Diana Simpson [00:09:02] Yes. So, at the Institute for Justice, we’re a nonprofit law firm. We represent our clients for free. And we’re out to basically make the United States a place that is more responsive to the Constitution and protects individual rights. So, we do this by operating in what we call the four pillars. So, property rights, free speech, economic liberty and educational choice. We think that those are what make up a free society and let people live the life that they want to live without unnecessary government interference. And so, we do that through litigation, but also through our other teams at IJ. So, we have an activism team who I’ve already mentioned, and they go out and they build grassroots activists across the country, who can then fight for change, not just in courtrooms, but in legislatures and town halls. We have a strategic research team who works on all the data, the numbers and the nitty gritty that are very important for making the cause for change. And, we also have our communications team, and they play a critical role. So, I think a lot of people are familiar with Suzette Kelo’s story, and that’s a large part because of our communications team. They work with Suzette, they tell her story, they have her tell her story. A lot of lawyers, I think, you see out there saying: “Oh, no comment,” when media comes up to ask them, and we’re the exact opposite. Our clients all have very compelling stories, and what happened to them, it’s either the government has done something bad, or the government won’t let them do something that they have a constitutional right to do. So, they’re the ones out telling their stories and about what’s going on has impacted them and why the Constitution should step in and help them. And so, we have a couple other internal teams, but that’s how we do it. We get out and we have our clients telling their stories and we’re out actively fighting for them. We litigate our cases in the court of law and the court of public opinion is how we describe it.  

Roger Ream [00:11:00] We had another graduate of our program work at IJ for some time, Melanie Bennett. I don’t know if you overlapped with her, but I recall she would send me a video testifying before the New York City Council about economic liberties, and I thought: “Wow, that’s going into the trenches.” 

Diana Simpson [00:11:15] Melanie is wonderful. She was part of our activism team, and she is just such a firecracker. It was just so great at going and talking to a group of people and getting them excited about their rights in a way that I think a lot of people don’t always assume that they have the ability to do that and to fight for it.  

Roger Ream [00:11:33] It seems like many of the cases I’m familiar with that IJ has taken on involve minorities, involve people on the lower ends of the economic ladder. I remember one of your first cases was a shoeshine business in Washington, D.C., Ego Brown.
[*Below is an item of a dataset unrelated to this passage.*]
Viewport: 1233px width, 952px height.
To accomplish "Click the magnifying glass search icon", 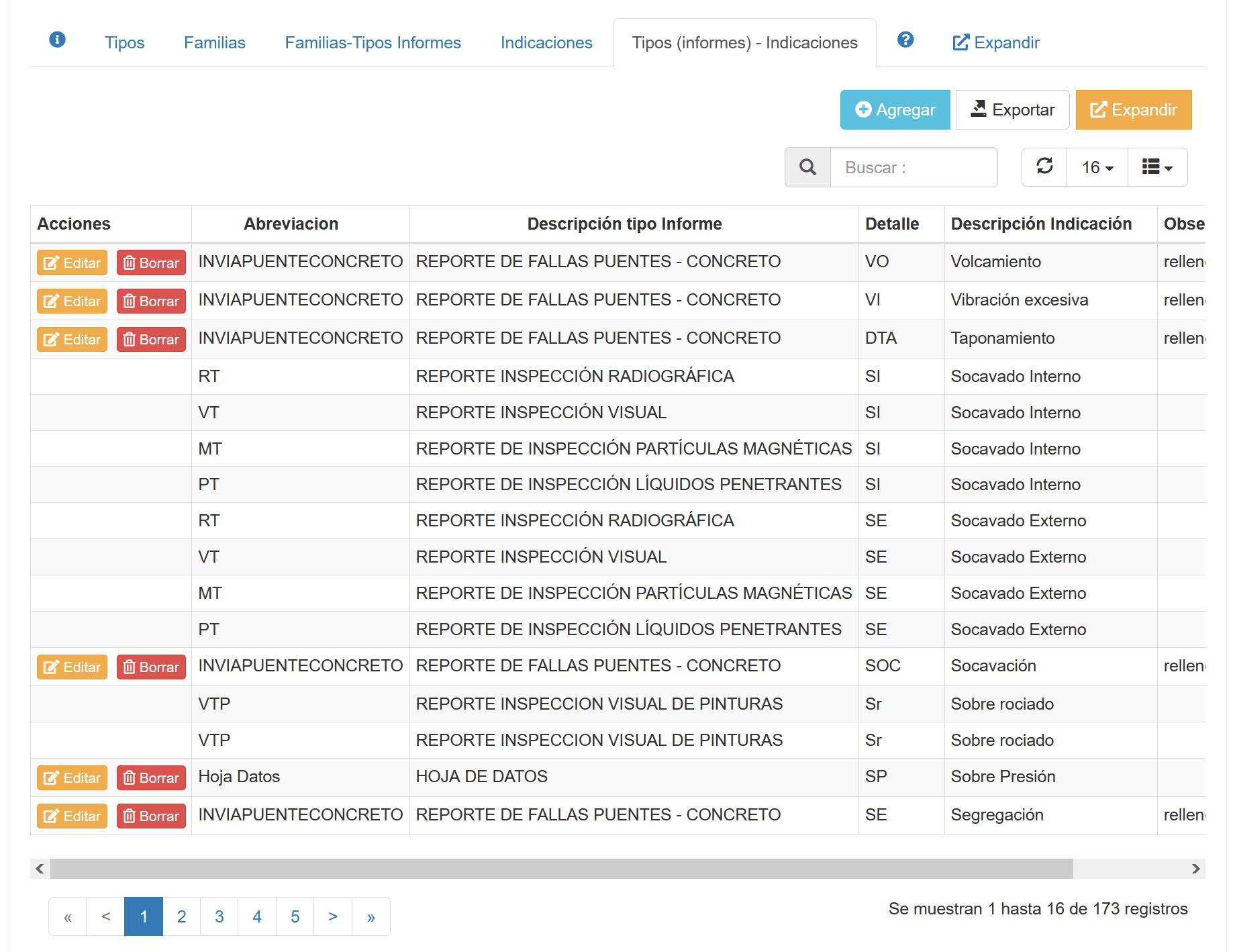I will coord(807,167).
And then there was case of funeral directors in, I think, Louisiana, who are mostly African Americans, I think, wanting to sell caskets and were being opposed by the funeral industry and cases like that. Do you find that a lot of the cases you take on involve, well, even immigrants, but people who otherwise wouldn’t have the any opportunities?  

Diana Simpson [00:12:16] Yes. So, most of our stories are these David and Goliath stories where the government has come down and they’re working to protect the interests of a very favored group of people, and that means pushing out the less favored group of people, and because of kind of the social dynamics of this country that often involves different groups of people based on what they look like or where they’re from. It’s really frustrating to see. You’ll see, with a lot of our economic liberty work, for example, will have people who are trying to be entrepreneurs for the first time. I’m representing a mechanic right now in Texas who’s a first generation American. He and his family moved here from Mexico, and he’s been an American citizen for decades and he’s just trying to open his mechanic shop, and the city won’t let him. We don’t have a racial claim in the case. Our case is just about property rights, but that’s kind of a quintessential entrepreneur. He’s got this great American story, and we love to sit there with him and tell it while we’re fighting for his rights, to open up.  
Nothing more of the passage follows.